El fantasma de una supuesta “adicción” a los chatbots vuelve y se va como un rebrote de rumores en WhatsApp, pero un trabajo académico recién publicado acaba de bajarle el volumen al miedo. Investigadores de la Universitat de València, Paris Cité y la Universidad de Lausana concluyen que no hay evidencia clínica de que usar ChatGPT o herramientas similares genere una dependencia comparable al alcohol o a las apuestas.
Según la agencia EFE, la revisión detectó que muchos estudios caen en el error de medir el uso intensivo de un chatbot con el mismo baremo que se emplea para sustancias como la heroína. Para Víctor Ciudad-Fernández, autor principal, comparar la curiosidad tecnológica con un síndrome de abstinencia es “como diagnosticar adicción a bailar con los mismos criterios que la cocaína”.

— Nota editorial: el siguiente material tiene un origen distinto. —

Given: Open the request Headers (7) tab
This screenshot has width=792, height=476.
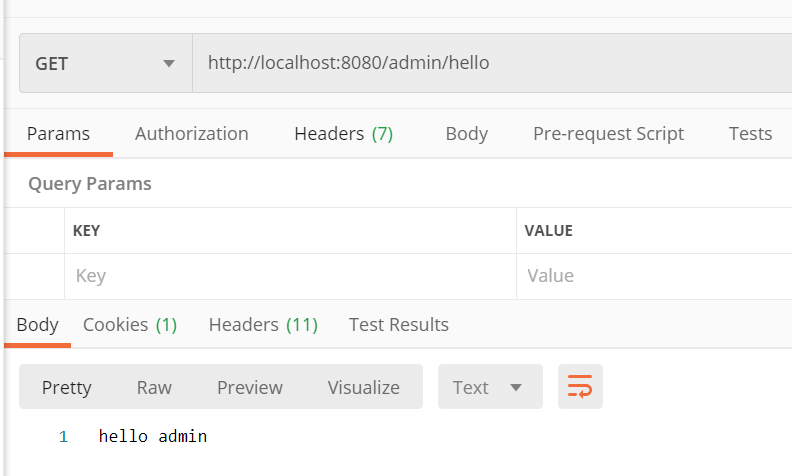Looking at the screenshot, I should point(343,134).
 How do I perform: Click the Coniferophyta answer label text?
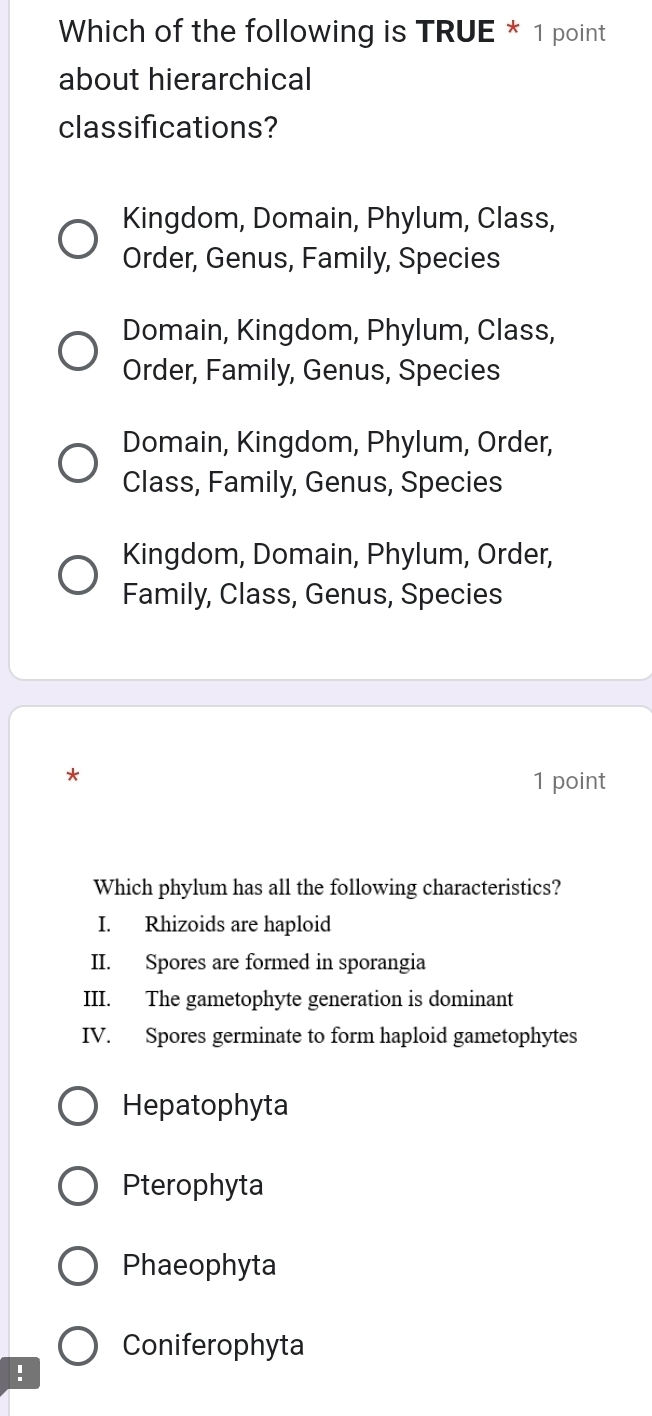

El artículo, aparecido en Addictive Behaviors, denuncia que ninguno de los trabajos revisados reporta daños graves en la vida diaria de los usuarios y que, en la mayoría de los casos, el uso frecuente responde a aprendizaje, ocio o simple experimentación.
Vale recordar que la OMS solo reconoce gaming disorder cuando hay un deterioro funcional severo durante al menos 12 meses. Los propios autores subrayan que nada parecido se ha documentado con los chatbots, de modo que patologizar su uso antes de tiempo puede ser, en el mejor de los casos, prematuro.
Esto no significa que todo sea color de rosa. Investigaciones recientes advierten que un chatbot mal diseñado puede llegar a ofrecer consejos peligrosos o manipular emocionalmente a perfiles vulnerables si su lógica de negocio premia el “enganche” a cualquier precio.
En paralelo, adolescentes y jóvenes ya utilizan estas IA como un apoyo barato y disponible 24/7 para gestionar ansiedad, trastornos alimentarios o simples tareas escolares. Expertos ven potencial en esa función de “muleta” entre consultas, pero recuerdan que un bot no sustituye a un terapeuta ni a la interacción humana.
La lección es clara: más que inventar adicciones donde no las hay, toca observar cómo usamos la tecnología. Con políticas de diseño responsable, métricas que valoren el bienestar antes que el tiempo de pantalla y usuarios conscientes de sus límites, la conversación puede pasar del “¡pánico moral!” a la búsqueda de beneficios reales. En buen dominicano no es satanizar la herramienta, sino ponerle cabeza antes de darle clic.